During the Yuan Dynasty, a Buddhist sect called the White Lotus Society initiated the Red Turban Rebellion. This religion was strongly influenced by Maitreya and believed that the world is constantly reformed according to the will of Maitreya to eventually become a utopia.

This age also suffered a great number of natural disasters and famines, and the people were drawn to the White Lotus Society’s utopian vision.

One day, the Yuan demanded the people to restore the damages caused by the flooding of the Yellow River without any reward. This was the final trigger to a huge revolt that broke out, which led to a resistance movement headed by the White Lotus.

The people wore red cloths to symbolize the Song dynasty, the previous dynasty that flourished before the Mongol Yuan invaded and dominated the land.

This resistance movement spread across the land and caused the decline of the Yuan. It was here that the man who later became the first Ming Emperor arose and ushered in a new age.


The White Lotus Rebellion (1796 – 1804)

The White Lotus Society caused another rebellion during the Qing dynasty.

The people at the time were suffering from a corrupt bureaucracy and unreasonably harsh taxation. The White Lotus group gathered in the hope of dispelling the grievances of the people.

Hundreds of thousands risked their lives to take part in the rebellion because they believed in a happy afterlife.

In the end, however, an insufficient command network led to a failure for organized maneuvers, and they were defeated. Due to the lack of a skilled commander, the rebellion had become a mere crowd.

The rebellion, although a failure, was not meaningless. Suppressing the rebels resulted in heavy financial expenses on the government, which now had to resort to further taxing its people, and brought the dynasty closer to ruin.


The Taiping Rebellion (1850 – 1864)

The Christian movement of the Heavenly Kingdom of Peace led by Hong Xiuquan also shook the Qing dynasty.

As the name suggests, the group idealized the creation of a heavenly kingdom on Earth. It was a movement that advocated shared use of farms and produce through mutual help, and in an age where the feudal lord was the chief proprietor, the ideology of equal rights was epoch-making.

The Heavenly Kingdom of Peace was not just passionate about religious virtue and missionary work, but also appealed to the people through healing and promises of good fortune.

As this movement spread, they began to retaliate against civil authorities and landowners. When news reached Hong Xiuquan, he was inspired to gather a military organization to aim for political reform.
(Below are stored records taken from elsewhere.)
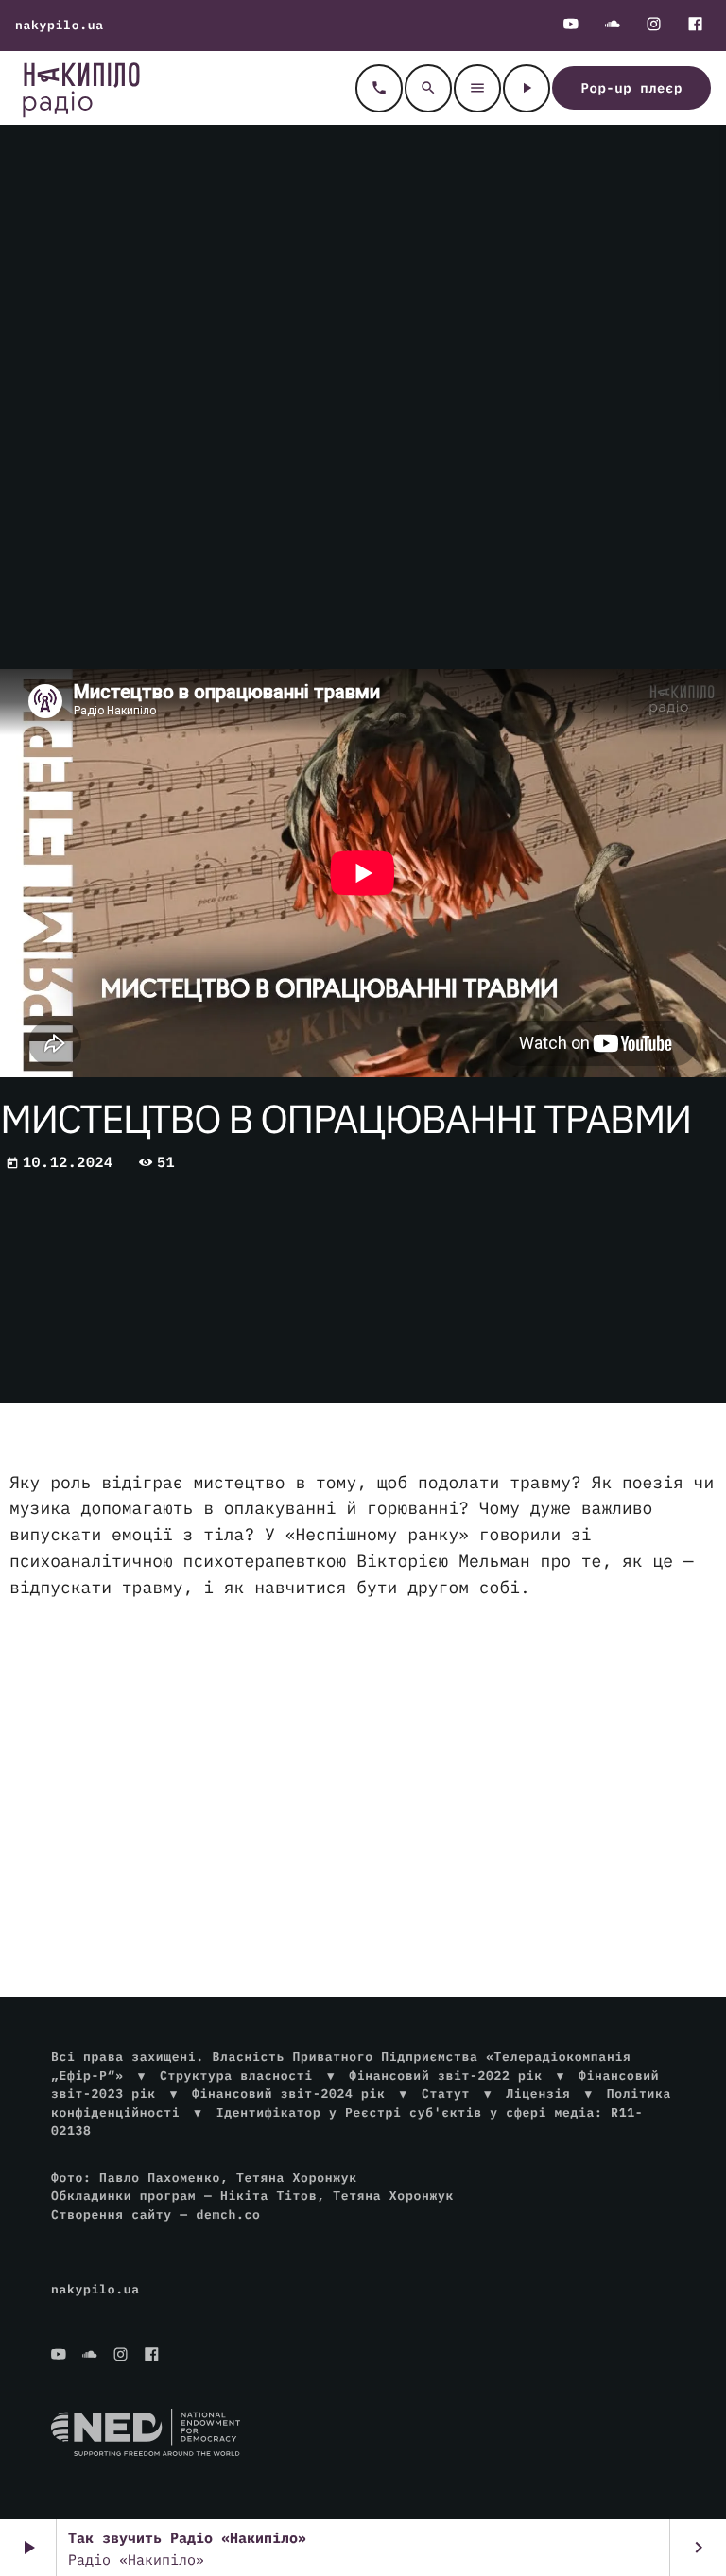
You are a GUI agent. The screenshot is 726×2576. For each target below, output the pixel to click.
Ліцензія (538, 2094)
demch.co (228, 2215)
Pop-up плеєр (631, 87)
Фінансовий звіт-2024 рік (288, 2094)
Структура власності (236, 2076)
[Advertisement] (363, 1765)
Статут (446, 2094)
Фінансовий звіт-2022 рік (445, 2076)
The Heavenly Kingdom of Peace championed the victory of the Hans over the Machurians, and this gathered much support from the people who were able to reawaken to their identity as Hans.

The Taiping Rebellion spread with many civilians joining the movement, and at one point absorbed almost the entire southern half of China. Fair winds, however, did not last long. With internal conflicts and intervention by the Qing army and forces from the West (Britain and France), the revolution resulted in failure.

This rebellion, however, is now recognized as the first step towards China’s autonomy.


The Communist Party Fears the Powew of Religion

  1. The Mandate of Heaven: the idea that Heaven wills a change to the administration
  2. A utopian vision
  3. A belief in the afterlife; a lifestyle that is not bound to materialism

China is now unstable, with power struggles in the upper echelons, extreme wealth disparity, and natural disasters. Religion may become an important factor for the next change that China must undergo: the introduction of democracy.